Whole bunch of "Returned mail" messages for emails I didn't send?

This morning I’ve gotten three emails announcing that emails I sent have been returned. Except… I never sent these emails. Is someone doing something with my email address? Sending spam from it? Or just spoofing it?

Spoofing, most likely. Not really much you can do about it.

I got one the other day, too. I looked at the text of what I was alleged to have sent and it was all in Russian. I assumed some form of hacking or other devilment involving somebody’s mailing list on which my address happens to appear.

I trust my firewall enough not to panic over it.

I’ve been getting a ton of 'em lately, myself. The spammers must have stumbled upon my domain, and they’re using it to send tons of spam- and when they’re blocked, I get the bounce messages. Pisses me off, it does… but there’s nothing I can do about it.

I’m teaching Google to treat the bounces as spam, but that means that I’ll miss legitimate bounces.
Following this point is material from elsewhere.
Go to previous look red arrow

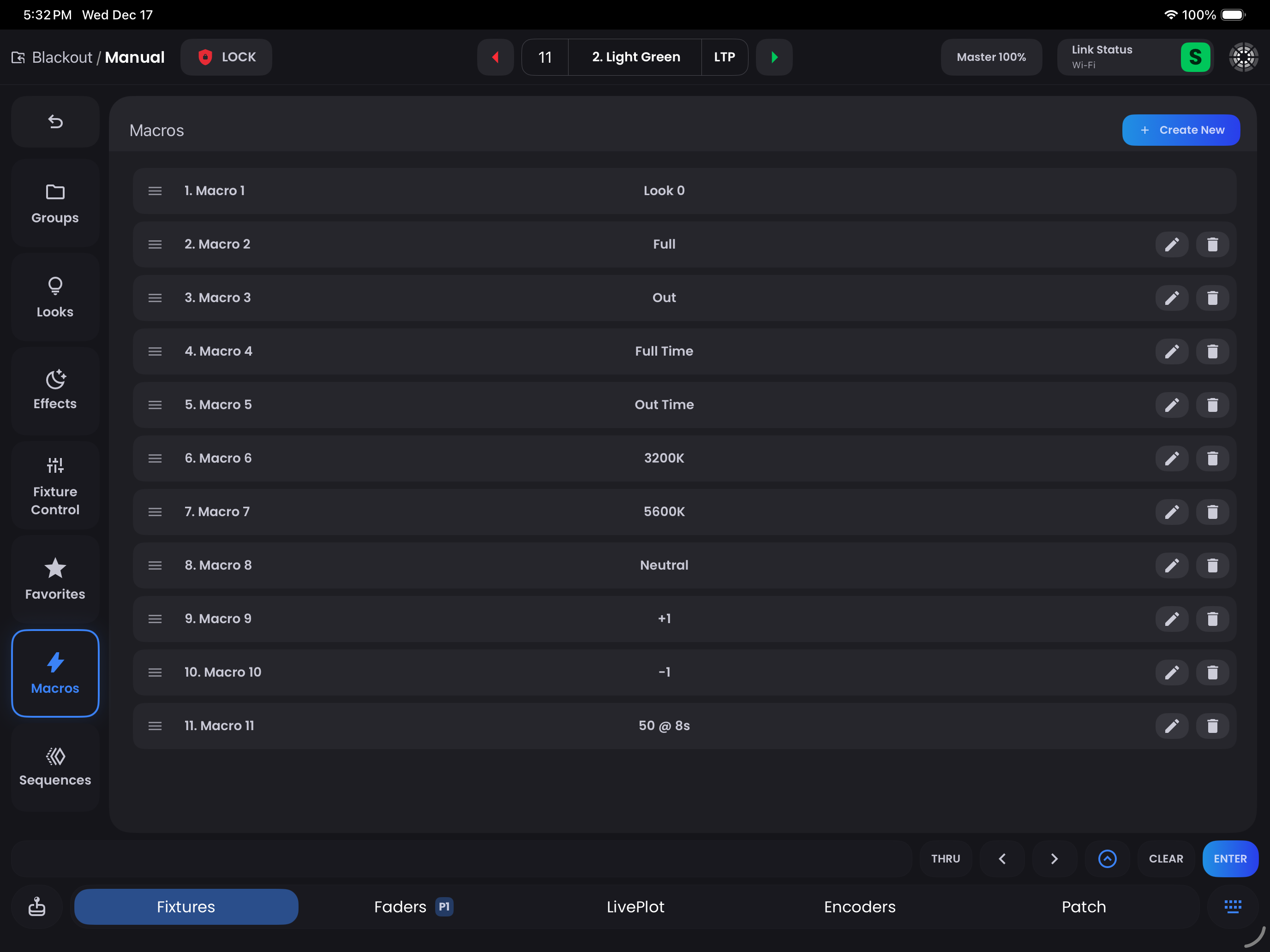click(495, 57)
Spammers need to die.

Do you have DSL?
Is your computer on most of the time?
Do you not have anti- virus, spyware, and adware installed?
Do you use Windows?

The more yes answers the more likely someone else is using your computer to spam.

It sounds more like spoofing then his computer being a zombie.

I doubt the code that zombifies computers knows or cares the email addresses of the users.

I’ve gotten this type of spoofing mail on my Solaris system, which is not going to be either zombified or hacked by script kiddies.

I second Voyager and Joey P (does that mean I third?).

I’ve had that happen to me before and I am quite sure my computer wasn’t taken over (firstly I am diligent with AV and firewall updates, secondly I also had it happen to me on a different occasion at work and I’m quite confident of the talents of the IT department in question).

E-mail headers are so easily forged that the fact that it looks to a target server that e-mails came from you really doesn’t indicate much of anything.

Here’s how some badass programs work. On another machine (not yours necessarily), a rogue program works furiously to gather a list of email addresses from every possible source; from the computer, in address books, web sites, etc. and makes a humongous list of them.

Then it picks out two different email addys at random. It puts one in the TO field, and another in the FROM field, mails out some garbage, and repeats.

At the receiving end, the mail program, which is as trusting as an astrology victim, bounces the mail back to the address in the FROM field, which is you.

Never mind the FROM field doesn’t really describe where it came from. It’s where it SAYS it came from.

See how it works?

Most likely possibilities:

Spoofing – some spammer is sending emails, and forging them to look as if they come from your email address. Done because they obviously can’t use their own email address, and some anti-spam programs reject emails from a dead email address.

pfishing – the spammer is trying to sucker you – they want you to open that email and maybe click on a URL in it, which links to some evil site that downloads bad stuff to your computer. They hope the “returned mail” tag will fool you into doing so.

zombie – your computer really is infected with some malware program, and is being controlled remotely to send spam to lots of people. But even then, they usually don’t put your real email address in the ‘From’ spot – the bounce-backs would alert you to this infection in your computer, when they want you to be unaware.

These 3 are listed in declining order of likelihood. Especially the last one – if you have decent firewall and anti-virus protection, it’s quite unlikely.

In the last 2 years I have seen exactly 1 known zombie out of hundreds of virus problems. Norton was merrily scanning each email as it left…filling the screen with little "email scanned " notifications, …how thoughtful.